• Supplied data
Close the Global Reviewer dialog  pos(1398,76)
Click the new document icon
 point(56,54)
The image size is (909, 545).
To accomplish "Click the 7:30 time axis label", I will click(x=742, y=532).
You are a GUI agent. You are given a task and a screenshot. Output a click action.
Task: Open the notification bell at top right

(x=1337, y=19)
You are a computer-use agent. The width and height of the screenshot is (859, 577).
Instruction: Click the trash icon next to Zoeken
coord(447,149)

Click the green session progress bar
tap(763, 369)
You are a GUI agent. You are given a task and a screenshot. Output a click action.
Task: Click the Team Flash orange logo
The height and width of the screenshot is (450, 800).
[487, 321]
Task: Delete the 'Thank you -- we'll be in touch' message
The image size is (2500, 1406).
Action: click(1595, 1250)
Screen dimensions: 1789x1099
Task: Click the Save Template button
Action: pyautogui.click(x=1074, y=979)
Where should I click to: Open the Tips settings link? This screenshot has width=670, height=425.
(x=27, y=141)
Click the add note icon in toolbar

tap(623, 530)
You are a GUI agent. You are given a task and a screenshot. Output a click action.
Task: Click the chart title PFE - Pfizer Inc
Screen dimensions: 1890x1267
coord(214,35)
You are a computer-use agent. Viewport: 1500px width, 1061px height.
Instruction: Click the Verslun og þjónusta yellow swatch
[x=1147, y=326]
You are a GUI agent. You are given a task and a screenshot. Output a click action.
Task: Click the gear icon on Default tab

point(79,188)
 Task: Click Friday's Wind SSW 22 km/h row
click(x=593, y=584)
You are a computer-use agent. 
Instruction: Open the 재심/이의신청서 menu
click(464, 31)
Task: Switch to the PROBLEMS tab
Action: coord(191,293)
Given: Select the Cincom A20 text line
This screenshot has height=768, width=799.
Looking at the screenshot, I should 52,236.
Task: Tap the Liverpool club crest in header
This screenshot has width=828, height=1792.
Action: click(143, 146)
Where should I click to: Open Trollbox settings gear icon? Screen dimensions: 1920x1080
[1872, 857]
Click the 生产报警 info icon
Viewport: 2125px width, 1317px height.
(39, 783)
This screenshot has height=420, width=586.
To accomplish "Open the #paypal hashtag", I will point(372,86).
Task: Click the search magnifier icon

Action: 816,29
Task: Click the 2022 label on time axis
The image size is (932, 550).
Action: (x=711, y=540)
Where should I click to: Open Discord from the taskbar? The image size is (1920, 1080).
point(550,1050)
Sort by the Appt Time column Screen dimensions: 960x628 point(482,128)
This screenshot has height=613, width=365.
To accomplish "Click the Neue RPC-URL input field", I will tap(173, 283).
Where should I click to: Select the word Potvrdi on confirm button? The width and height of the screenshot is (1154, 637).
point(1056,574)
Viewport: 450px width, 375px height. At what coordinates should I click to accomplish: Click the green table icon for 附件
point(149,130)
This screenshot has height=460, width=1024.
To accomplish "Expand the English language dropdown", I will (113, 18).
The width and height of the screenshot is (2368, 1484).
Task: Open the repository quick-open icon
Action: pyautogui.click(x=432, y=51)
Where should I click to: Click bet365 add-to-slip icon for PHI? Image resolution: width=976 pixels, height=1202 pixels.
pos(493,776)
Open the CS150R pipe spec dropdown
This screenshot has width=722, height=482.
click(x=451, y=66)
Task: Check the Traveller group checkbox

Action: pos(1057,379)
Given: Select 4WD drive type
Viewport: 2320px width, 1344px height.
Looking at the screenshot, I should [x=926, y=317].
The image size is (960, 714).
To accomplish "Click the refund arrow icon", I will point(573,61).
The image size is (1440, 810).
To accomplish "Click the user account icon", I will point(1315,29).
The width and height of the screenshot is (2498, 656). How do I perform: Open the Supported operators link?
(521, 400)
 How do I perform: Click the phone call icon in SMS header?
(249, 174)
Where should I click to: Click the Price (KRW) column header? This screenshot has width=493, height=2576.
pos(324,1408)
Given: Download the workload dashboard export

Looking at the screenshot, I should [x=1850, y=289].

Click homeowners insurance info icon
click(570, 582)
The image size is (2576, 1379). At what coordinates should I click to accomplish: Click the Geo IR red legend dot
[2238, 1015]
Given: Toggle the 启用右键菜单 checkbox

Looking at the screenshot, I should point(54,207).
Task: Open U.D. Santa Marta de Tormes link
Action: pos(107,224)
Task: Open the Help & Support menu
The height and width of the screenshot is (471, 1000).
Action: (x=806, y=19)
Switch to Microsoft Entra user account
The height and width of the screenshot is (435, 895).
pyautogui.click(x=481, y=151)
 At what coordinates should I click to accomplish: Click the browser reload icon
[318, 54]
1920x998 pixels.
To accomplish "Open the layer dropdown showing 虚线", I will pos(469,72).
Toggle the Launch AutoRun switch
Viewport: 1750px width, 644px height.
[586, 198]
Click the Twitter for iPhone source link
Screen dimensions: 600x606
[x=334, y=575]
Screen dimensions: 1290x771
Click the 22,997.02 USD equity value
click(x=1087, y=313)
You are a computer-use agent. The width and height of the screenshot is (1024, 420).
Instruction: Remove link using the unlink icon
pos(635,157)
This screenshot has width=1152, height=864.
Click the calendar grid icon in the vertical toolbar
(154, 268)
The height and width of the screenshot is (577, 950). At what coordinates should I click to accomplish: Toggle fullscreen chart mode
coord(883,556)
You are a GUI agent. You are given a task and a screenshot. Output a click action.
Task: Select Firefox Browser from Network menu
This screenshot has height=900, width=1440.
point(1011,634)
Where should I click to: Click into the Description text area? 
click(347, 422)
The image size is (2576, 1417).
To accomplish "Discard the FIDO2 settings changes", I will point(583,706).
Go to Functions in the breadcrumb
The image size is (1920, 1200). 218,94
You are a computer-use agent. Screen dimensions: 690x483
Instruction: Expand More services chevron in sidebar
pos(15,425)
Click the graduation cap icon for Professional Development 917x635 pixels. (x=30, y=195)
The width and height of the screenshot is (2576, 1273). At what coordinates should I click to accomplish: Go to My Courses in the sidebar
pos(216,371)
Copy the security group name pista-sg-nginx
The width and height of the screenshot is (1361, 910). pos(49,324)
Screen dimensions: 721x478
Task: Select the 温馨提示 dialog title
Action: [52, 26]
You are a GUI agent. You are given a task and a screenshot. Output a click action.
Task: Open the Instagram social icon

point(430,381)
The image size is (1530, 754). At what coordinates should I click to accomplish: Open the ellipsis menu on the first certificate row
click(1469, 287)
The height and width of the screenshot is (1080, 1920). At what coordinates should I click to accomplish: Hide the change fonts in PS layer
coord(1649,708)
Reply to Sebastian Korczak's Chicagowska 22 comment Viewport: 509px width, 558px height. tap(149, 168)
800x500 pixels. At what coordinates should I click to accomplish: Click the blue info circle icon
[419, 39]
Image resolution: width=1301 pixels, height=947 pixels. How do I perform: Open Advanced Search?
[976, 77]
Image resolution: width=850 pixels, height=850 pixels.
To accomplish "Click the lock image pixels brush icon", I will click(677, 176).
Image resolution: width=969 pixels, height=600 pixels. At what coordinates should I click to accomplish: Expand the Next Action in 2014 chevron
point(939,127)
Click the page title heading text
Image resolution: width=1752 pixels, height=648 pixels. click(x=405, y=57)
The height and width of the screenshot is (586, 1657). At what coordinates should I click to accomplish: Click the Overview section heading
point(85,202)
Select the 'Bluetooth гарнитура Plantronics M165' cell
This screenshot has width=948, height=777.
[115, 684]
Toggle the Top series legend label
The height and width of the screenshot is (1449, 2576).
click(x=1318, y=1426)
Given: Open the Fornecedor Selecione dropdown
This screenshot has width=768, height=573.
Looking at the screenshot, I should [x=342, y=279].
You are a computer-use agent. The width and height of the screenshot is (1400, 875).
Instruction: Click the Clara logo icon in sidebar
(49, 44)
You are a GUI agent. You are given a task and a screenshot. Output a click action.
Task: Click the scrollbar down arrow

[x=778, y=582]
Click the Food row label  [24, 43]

• What is expected
Copy out everything from the line containing "Given: Open the Fornecedor Selecione dropdown" down to the end of the records, unchanged.

• Response
Given: Open the Fornecedor Selecione dropdown
This screenshot has width=768, height=573.
Looking at the screenshot, I should [x=342, y=279].
You are a computer-use agent. The width and height of the screenshot is (1400, 875).
Instruction: Click the Clara logo icon in sidebar
(49, 44)
You are a GUI agent. You are given a task and a screenshot. Output a click action.
Task: Click the scrollbar down arrow

[x=778, y=582]
Click the Food row label  [24, 43]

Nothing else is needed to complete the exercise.